Zulip Chat Archive

Stream: lean4

Topic: checking for reducible rfl

Kevin Buzzard (Mar 17 2024 at 15:41):

I changed the definition of an instance in mathlib to something which seems to be defeq in #11413 , but a few random files speed up (speedcenter). My understanding is that typeclass inference is super-fast for unifying "reducibly rfl" instances but can explode nowadays even with defeq instances (it starts unfolding and unfolding, and we have some pretty big structures; this is arguably a regression in the typeclass inference system from Lean 3, if my understanding is correct). In trying to understand this phenomenon better, I remembered some Lean code which someone had posted which could check whether two terms of the same typeclass were "obviously equal" for the typeclass inference algorithm but I can't find it now. Can someone show me how to check this?

The un-xy: I find my graduate students complaining to me that things are slow (integer rings are slow, tensor products are slow, Hopf algebras are slow etc etc) and I look at their traces and I see stuff like this:

            [tryResolve] [0.284857s] ✅ Coalgebra R ((A ⊗[R] B) ⊗[R] C) ≟ Coalgebra R ((A ⊗[R] B) ⊗[R] C) ▼
              [isDefEq] [0.146107s] ✅ Coalgebra R ((A ⊗[R] B) ⊗[R] C) =?= Coalgebra ?m.46814 (?m.46815 ⊗[?m.46814] ?m.46816) ▼
                [] [0.011000s] ✅ NonUnitalNonAssocSemiring.toAddCommMonoid =?= TensorProduct.addCommMonoid ▶
                [] [0.125267s] ✅ Algebra.toModule =?= TensorProduct.instModuleTensorProductToSemiringAddCommMonoid ▼
                  [] [0.125243s] ✅ Module.mk _ _ =?= TensorProduct.instModuleTensorProductToSemiringAddCommMonoid ▼
                    [] [0.125235s] ✅ Module.mk _ _ =?= TensorProduct.leftModule ▼
                      [] [0.125223s] ✅ Module.mk _ _ =?= Module.mk _ _ ▼
                        [] [0.123805s] ✅ DistribMulAction.mk _ _ =?= TensorProduct.leftDistribMulAction ▶
              [isDefEq] [0.138644s] ✅ ?m.46809 =?= Coalgebra.instTensorProduct ▶

What sin have I committed here, that typeclass inference spends an age breaking up everything into small pieces interminably before saying "oh yeah it was rfl after all"?

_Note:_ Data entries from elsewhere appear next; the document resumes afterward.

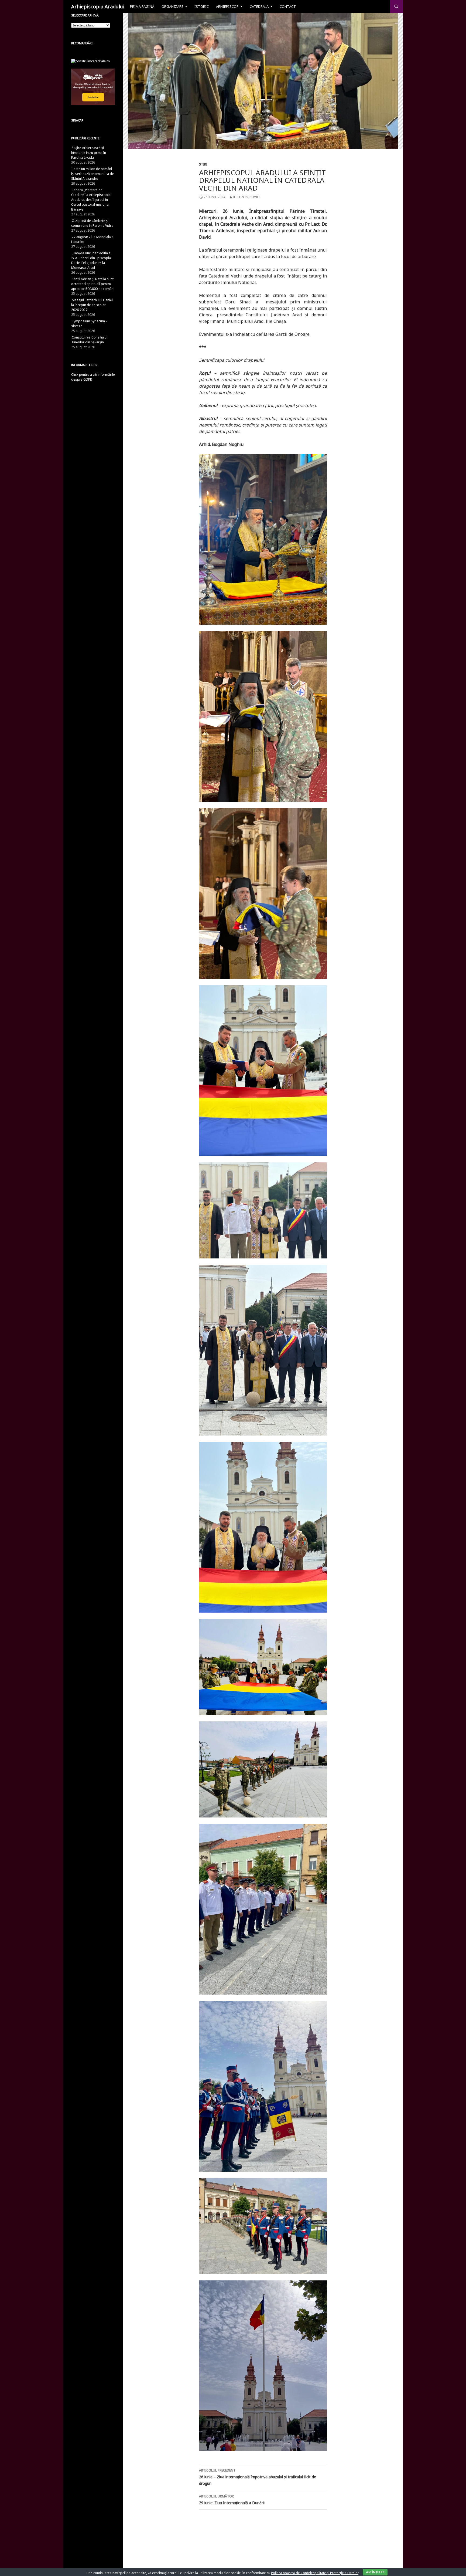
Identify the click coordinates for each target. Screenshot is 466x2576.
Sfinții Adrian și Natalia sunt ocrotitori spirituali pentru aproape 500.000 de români (92, 284)
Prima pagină (142, 6)
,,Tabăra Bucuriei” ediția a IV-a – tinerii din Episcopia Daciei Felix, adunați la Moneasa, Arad (91, 260)
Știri (203, 164)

Eric Wieser (Mar 17 2024 at 16:32):

by with_reducible rfl is the way to check if two things are reducibly equal

Kevin Buzzard (Mar 18 2024 at 16:58):

So I am still confused. The change Eric made in #11413 is changing an instance from something to something else which is reducibly defeq to the original instance...

import Mathlib.Algebra.Group.InjSurj

variable {M₁ M₂ : Type*} [Mul M₂] [One M₂] [Pow M₂ ℕ]

open Function

-- variants of `Function.Surjective.commMonoid`, pushing the monoid axioms along a surjection

abbrev commMonoid1 [CommMonoid M₁] (f : M₁ → M₂) (hf : Surjective f) (one : f 1 = 1)
    (mul : ∀ x y, f (x * y) = f x * f y) (npow : ∀ (x) (n : ℕ), f (x ^ n) = f x ^ n) :
    CommMonoid M₂ :=
  { hf.commSemigroup f mul, hf.monoid f one mul npow with }

abbrev commMonoid2 [CommMonoid M₁] (f : M₁ → M₂) (hf : Surjective f) (one : f 1 = 1)
    (mul : ∀ x y, f (x * y) = f x * f y) (npow : ∀ (x) (n : ℕ), f (x ^ n) = f x ^ n) :
    CommMonoid M₂ :=
  { hf.monoid f one mul npow, hf.commSemigroup f mul with }

example : @commMonoid1 = @commMonoid2 := by
  with_reducible rfl -- works

...except that in the PR we use def not abbrev, and then somehow this choice (which makes things less reducibly equal) causes a 10% speedup in some random files?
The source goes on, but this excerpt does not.